Actually, there aren't many tricks to be found on Come Away With Me; the disc is almost stripped bare of ornament, filleting away all the fat until it's left with only Jones' Sunday-morning voice and singing-to-myself sincerity. Jones sings in a seductive murmur, a smoky hush that falls all over each song. When she whispers, "Come away with me and we'll kiss on a mountaintop/Come away with me/And I'll never stop loving you," a bag is packed before she finishes the song. When she moans, on "Shoot the Moon," "Will you think of times you've told me/That you knew the reason why we had to each be lonely," she's so sad and strong, it's more genuine than any song deserves to be. And when she sings, on "Seven Years," "Spinning, laughing, dancing to her favorite song/A little girl with nothing wrong is all alone," it kind of kisses your heart.

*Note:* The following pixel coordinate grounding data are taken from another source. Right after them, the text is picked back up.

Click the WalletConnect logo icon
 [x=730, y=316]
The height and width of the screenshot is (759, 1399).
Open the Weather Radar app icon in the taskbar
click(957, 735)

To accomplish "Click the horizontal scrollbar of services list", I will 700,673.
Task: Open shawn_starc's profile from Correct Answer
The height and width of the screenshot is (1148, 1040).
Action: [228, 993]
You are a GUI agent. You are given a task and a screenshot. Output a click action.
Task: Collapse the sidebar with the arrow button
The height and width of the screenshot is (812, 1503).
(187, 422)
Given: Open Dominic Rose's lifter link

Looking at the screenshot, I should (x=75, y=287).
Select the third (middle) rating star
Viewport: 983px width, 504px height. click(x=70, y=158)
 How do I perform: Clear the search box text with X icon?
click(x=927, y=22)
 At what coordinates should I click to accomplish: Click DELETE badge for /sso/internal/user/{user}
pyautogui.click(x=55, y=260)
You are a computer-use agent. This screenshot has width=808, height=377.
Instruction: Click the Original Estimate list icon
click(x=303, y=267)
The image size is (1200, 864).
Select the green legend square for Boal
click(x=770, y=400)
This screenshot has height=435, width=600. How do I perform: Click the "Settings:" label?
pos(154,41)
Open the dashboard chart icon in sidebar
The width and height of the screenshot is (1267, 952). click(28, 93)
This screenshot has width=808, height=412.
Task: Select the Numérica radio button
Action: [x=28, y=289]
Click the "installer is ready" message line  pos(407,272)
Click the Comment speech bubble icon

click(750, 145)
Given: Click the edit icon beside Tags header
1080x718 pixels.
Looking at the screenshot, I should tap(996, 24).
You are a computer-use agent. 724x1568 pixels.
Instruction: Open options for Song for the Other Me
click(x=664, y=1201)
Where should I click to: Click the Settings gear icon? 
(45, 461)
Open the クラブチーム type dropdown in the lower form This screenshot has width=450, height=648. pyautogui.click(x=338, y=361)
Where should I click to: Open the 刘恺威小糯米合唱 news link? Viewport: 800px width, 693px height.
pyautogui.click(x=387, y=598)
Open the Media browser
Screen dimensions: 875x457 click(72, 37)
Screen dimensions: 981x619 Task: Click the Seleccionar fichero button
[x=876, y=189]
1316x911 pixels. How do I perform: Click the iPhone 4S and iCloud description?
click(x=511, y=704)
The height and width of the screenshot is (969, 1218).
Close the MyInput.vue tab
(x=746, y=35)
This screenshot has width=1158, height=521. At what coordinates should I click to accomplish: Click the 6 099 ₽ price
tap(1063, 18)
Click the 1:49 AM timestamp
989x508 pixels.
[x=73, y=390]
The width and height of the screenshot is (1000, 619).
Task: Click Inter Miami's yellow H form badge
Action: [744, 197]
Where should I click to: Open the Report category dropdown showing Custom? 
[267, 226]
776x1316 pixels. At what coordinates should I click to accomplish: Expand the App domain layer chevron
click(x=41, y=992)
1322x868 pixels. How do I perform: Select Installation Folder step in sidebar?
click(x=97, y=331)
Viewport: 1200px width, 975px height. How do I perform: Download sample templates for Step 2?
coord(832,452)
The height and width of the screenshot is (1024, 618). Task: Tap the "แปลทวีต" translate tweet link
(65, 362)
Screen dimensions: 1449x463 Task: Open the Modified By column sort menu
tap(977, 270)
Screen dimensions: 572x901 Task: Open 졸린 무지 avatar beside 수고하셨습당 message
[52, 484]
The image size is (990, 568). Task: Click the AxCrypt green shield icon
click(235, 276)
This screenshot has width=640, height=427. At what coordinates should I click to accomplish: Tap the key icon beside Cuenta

Though she only wrote or co-wrote three of the songs on the album (bandmates Alexander and Harris handle most of the writing chores on Come Away With Me), Jones' singular voice owns all of them, even familiar tunes such as Williams' "Cold Cold Heart," which has been covered and re-covered so often, you'd think Hank wrote it in an upholstery shop. Still, as skilled as she is at interpreting others' material, it's obvious from the songs she wrote for this record--"Nightingale," "The Long Day is Over" and the title track--Come Away With Me is merely sticking a big toe into the depths of her talent. "Come away with me in the night/Come away with me/And I will write you a song," she sings. Hard to pass up that offer.